Через два дня случилась вторая дуэль. Оттар повел себя иначе. У него появились знакомые, он пригласил их на дуэль свидетелями. Сам пришел празднично одетый. Перед дуэлью остроумно поддел противника:
— Сударь, вы прислали мне вызов, начинающийся со слов "Не изволите ли вы, рыцарь, прогуляться со мной поутру в Дурканском парке? С нетерпением буду ожидать вас там". Так вот, сударь, прогуливаюсь в парках я исключительно с особами женского пола, а с мужчинами я дерусь. Если же вам угодно считать себя персоной, пригодной лишь для прогулок в парках, то отчего ж вы пришли в мужском костюме и при оружии?

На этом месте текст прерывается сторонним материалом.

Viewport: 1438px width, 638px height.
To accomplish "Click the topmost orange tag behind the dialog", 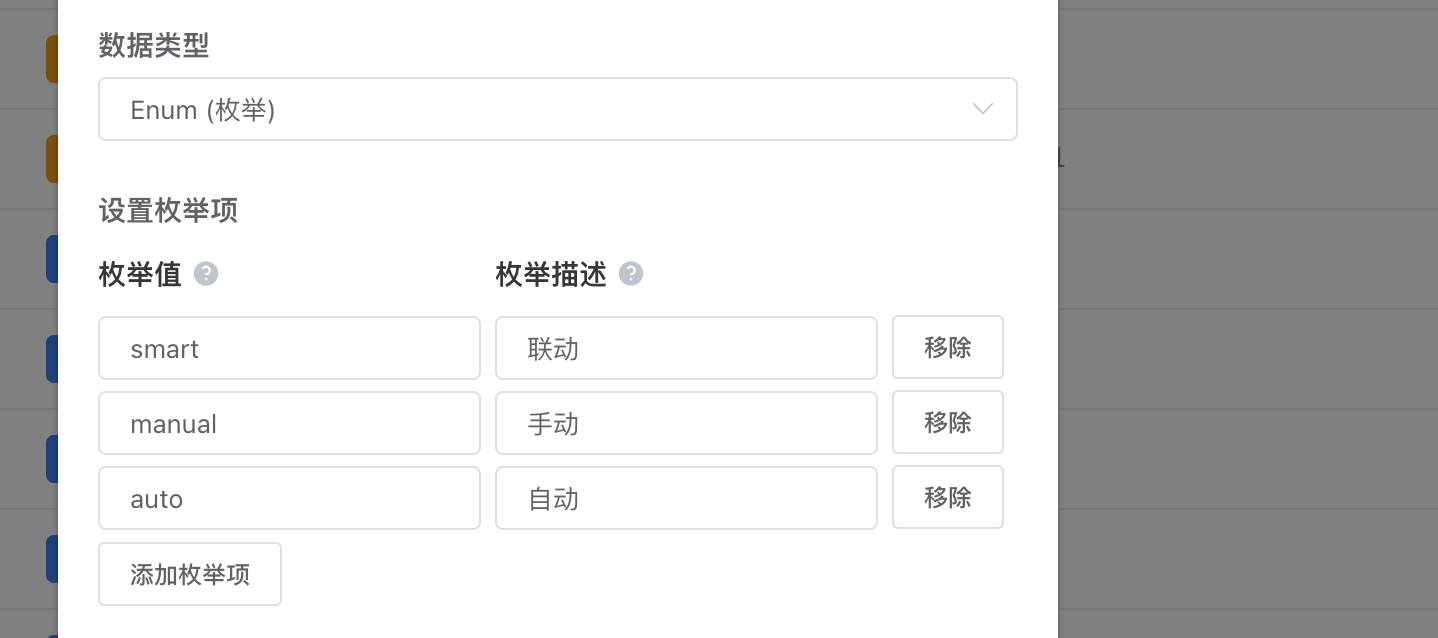I will click(52, 59).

На этот раз Оттар, проведавший, что зрители не любят быстрых поединков, провел бой красиво. Он почти протанцевал его, оттягивая решающий момент насколько можно, и в конце острием шпаги нанес противнику глубокую царапину на лице, молвив высокомерно:
— Вот вам шрам, сударь, чтобы не приходило более в голову приглашать мужчин в парк прогуляться.
Через неделю Оттара обожал весь город. Его звали в кабачки и на конные прогулки, на вечера к известным певицам и красоткам, он входил в дома, где ночи напролет пили сладкое вино и играли в карты, в кости и прочие игры, так горячившие кровь. Он просадил некоторое количество денег и играть больше не рисковал. Хотя отец, достигший примирения с сыном только обещанием провести сезон в городе, на траты не ворчал, но Оттар и сам умел считать. И не любил выбрасывать деньги на ветер. В конце концов, это же его капитал.

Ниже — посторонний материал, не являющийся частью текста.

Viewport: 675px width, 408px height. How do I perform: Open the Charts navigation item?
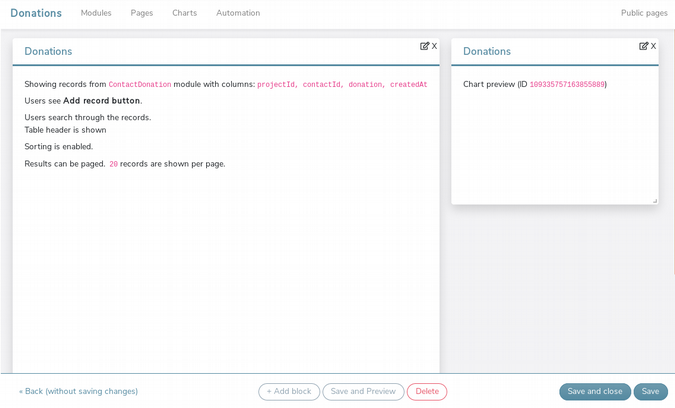click(x=184, y=13)

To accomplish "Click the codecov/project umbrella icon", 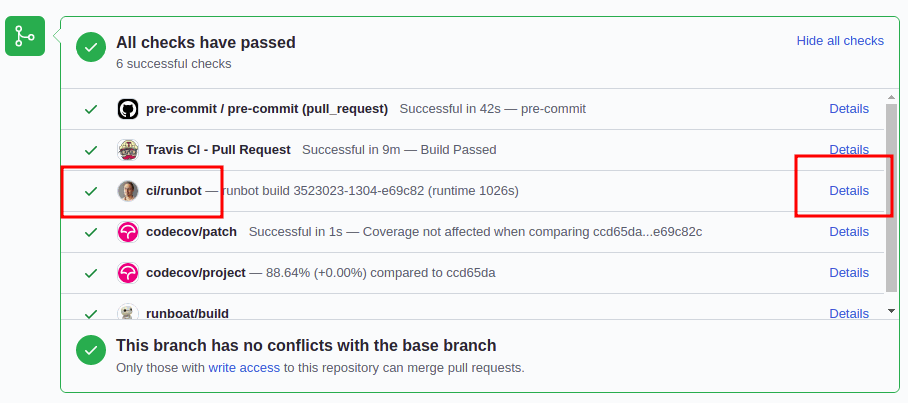I will coord(127,272).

В одно прекрасное утро его навестил Эрик, тоже зимовавший в Сарграде, а не в Найноре. Собственно, известие, что князья намерены отказаться от своего затворничества, стало лишним доводом, повлиявшим на уступчивость Зигмунда Горларда в споре с наследником. До города Оттар и Эрик добирались вместе, а уже на окраине направились в разные стороны: Оттар к дому на улице Кожевников, снятому отцом, а Эрик — к княжескому дворцу на Стефанице, иначе называемой Аббатской площадью. Прозвали ее так потому, что здесь в годы Тридцатилетней войны убили аббата-вернадинца по имени Стефан, проклявшего Эстиваров за грехи их и учившего народ не слушать короля, предавшегося дьяволу.